News

Press release
2011

Anti-money laundering: FINMA concludes its audit on dealing with PEPs

The Swiss Financial Market Supervisory Authority FINMA has investigated the way in which banks have dealt with "politically exposed persons" (PEPs). Most financial institutions have fulfilled their particular due diligence obligations satisfactorily to well; in four cases FINMA will open enforcement proceedings. FINMA has not identified the necessity to adjust the current regulations.
FINMA has audited the approach adopted by 20 Swiss banks when dealing with PEPs. This was prompted by the imposition of three freezing orders by the Federal Council in spring 2011 in connection with the events in Tunisia, Egypt and Libya.

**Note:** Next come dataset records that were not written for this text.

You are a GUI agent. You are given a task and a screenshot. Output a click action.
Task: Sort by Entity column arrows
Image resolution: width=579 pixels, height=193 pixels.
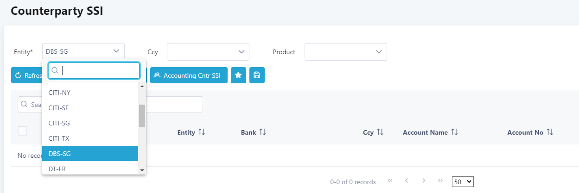coord(201,132)
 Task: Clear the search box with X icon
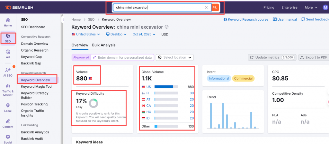206,7
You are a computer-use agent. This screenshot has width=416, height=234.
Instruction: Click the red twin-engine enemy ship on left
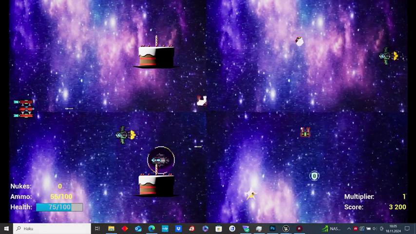pos(24,109)
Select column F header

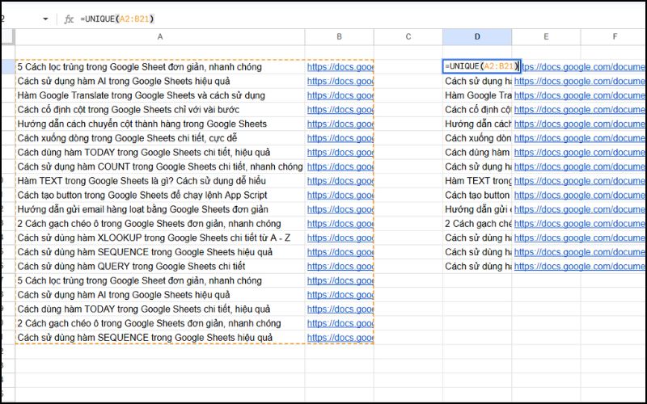[615, 37]
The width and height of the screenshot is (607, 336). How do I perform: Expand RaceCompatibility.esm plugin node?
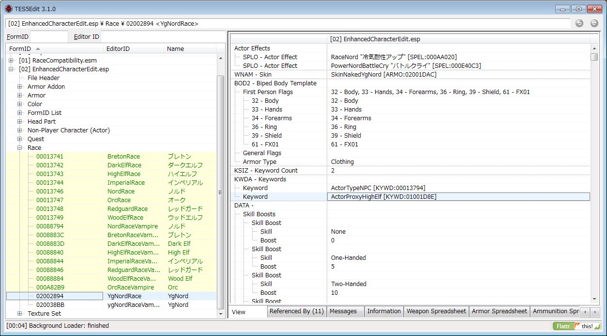click(x=11, y=61)
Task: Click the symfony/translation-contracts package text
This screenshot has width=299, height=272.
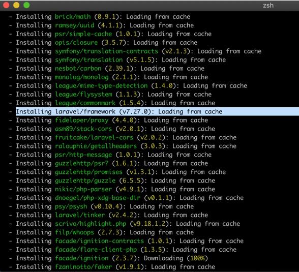Action: point(106,51)
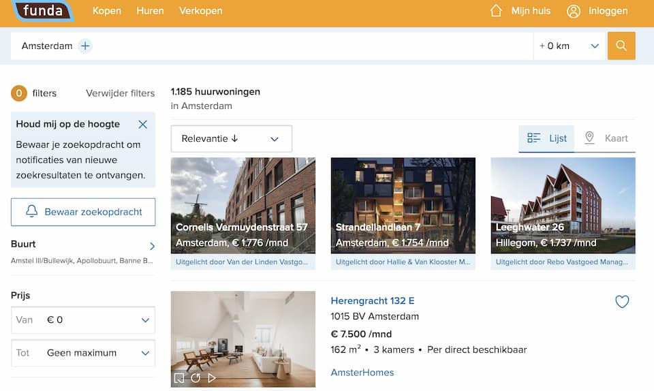Open the Relevantie sort dropdown
This screenshot has width=654, height=391.
point(231,139)
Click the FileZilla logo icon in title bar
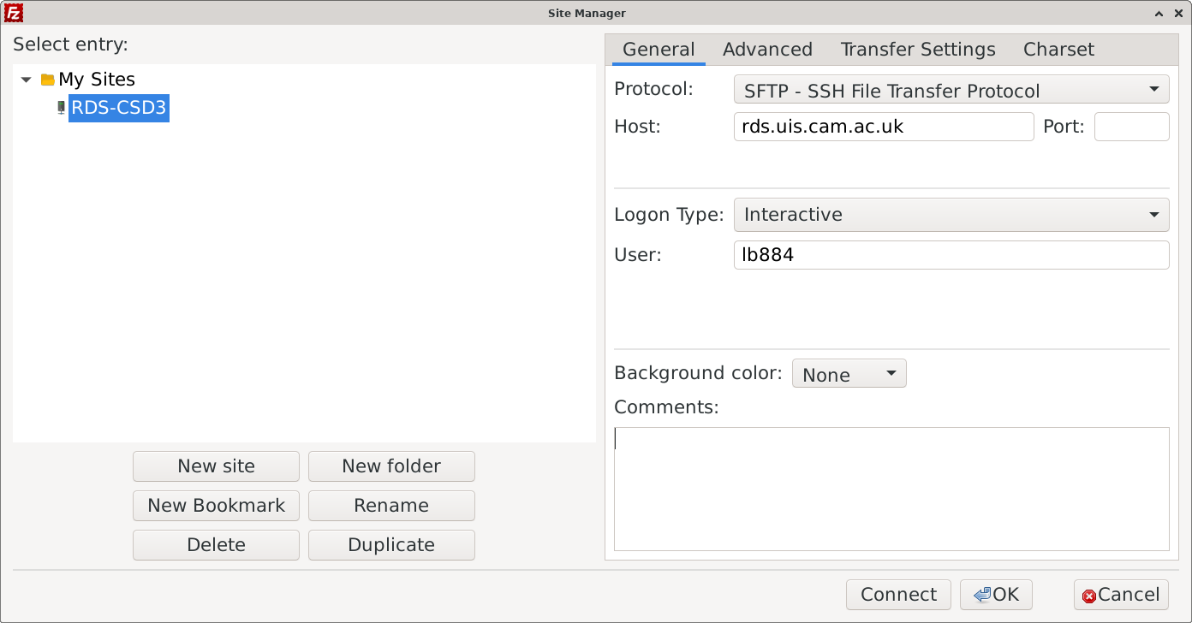Image resolution: width=1192 pixels, height=623 pixels. coord(13,13)
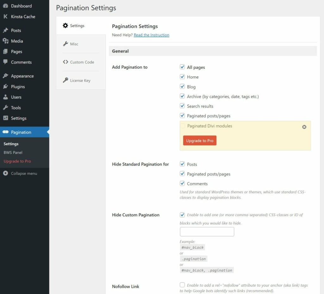Open the Read the Instruction link
This screenshot has width=324, height=294.
[x=151, y=35]
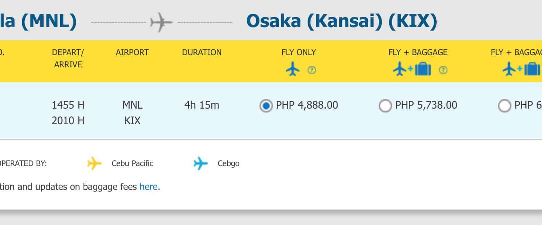Open the baggage fees 'here' link
This screenshot has height=225, width=542.
(148, 187)
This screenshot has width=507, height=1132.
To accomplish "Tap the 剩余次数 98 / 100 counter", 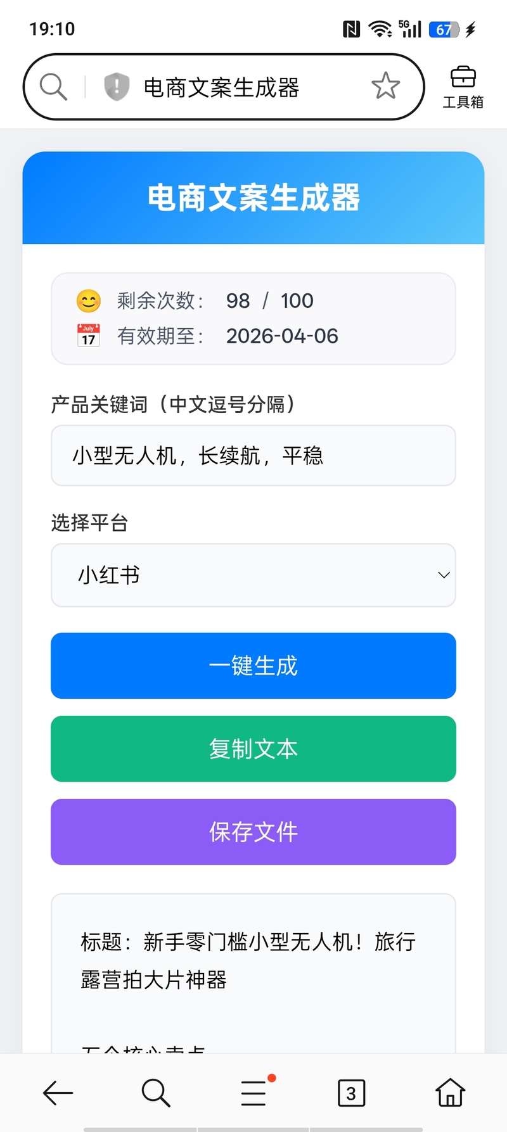I will [x=269, y=301].
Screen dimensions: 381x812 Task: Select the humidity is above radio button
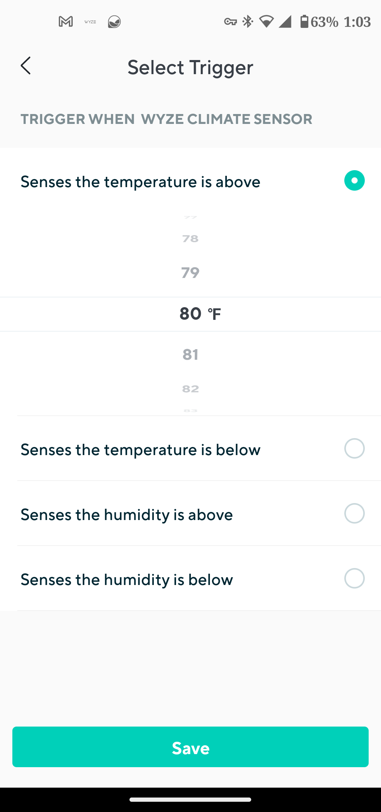354,513

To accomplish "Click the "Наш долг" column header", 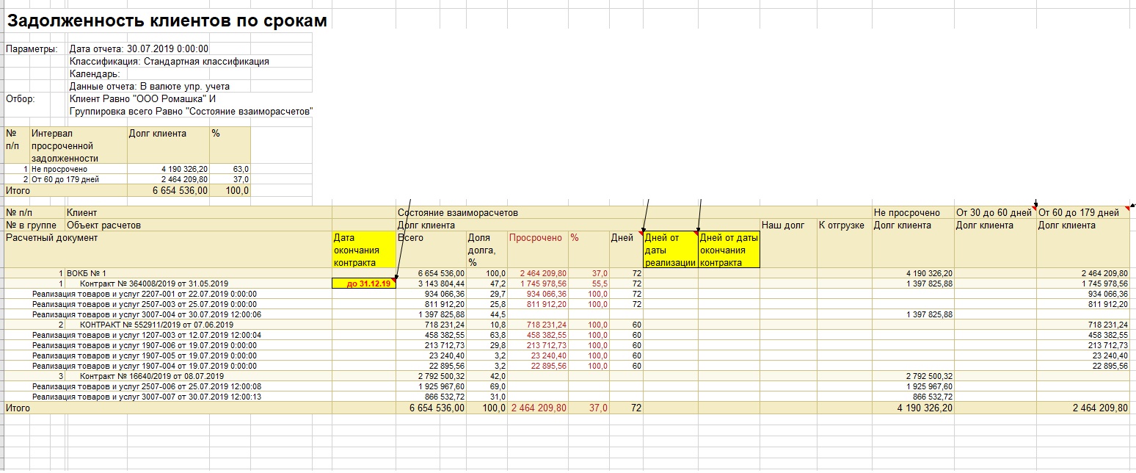I will pos(784,225).
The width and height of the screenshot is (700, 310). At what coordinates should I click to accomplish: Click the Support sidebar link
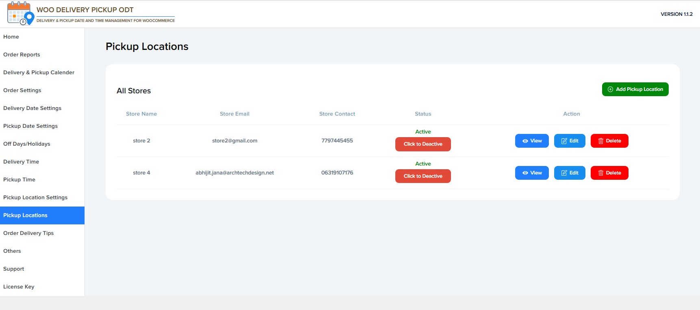(14, 269)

The results of FINMA's investigations have shown that the majority of the 20 banks audited are well aware of their obligations when dealing with PEPS, and implement them correctly and efficiently. This applies to identifying PEP relationships and to the further measures required to comply with due diligence obligations. At the banks, where minor shortcomings were identified, FINMA is monitoring the implementation of the measures introduced and is stepping up the intensity of its general anti-money laundering supervision. FINMA deemed specific points of the approach adopted at four banks to be inadequate and has initiated enforcement proceedings.

Business relationships with PEPs are not prohibited, but the law requires the banks to treat such relationships with greater care. Switzerland's regulations in this respect fulfil or exceed the international FATF standards. On the basis of the preliminary investigation, FINMA has not identified any need for action in terms of anti-money laundering regulations where PEPs are concerned.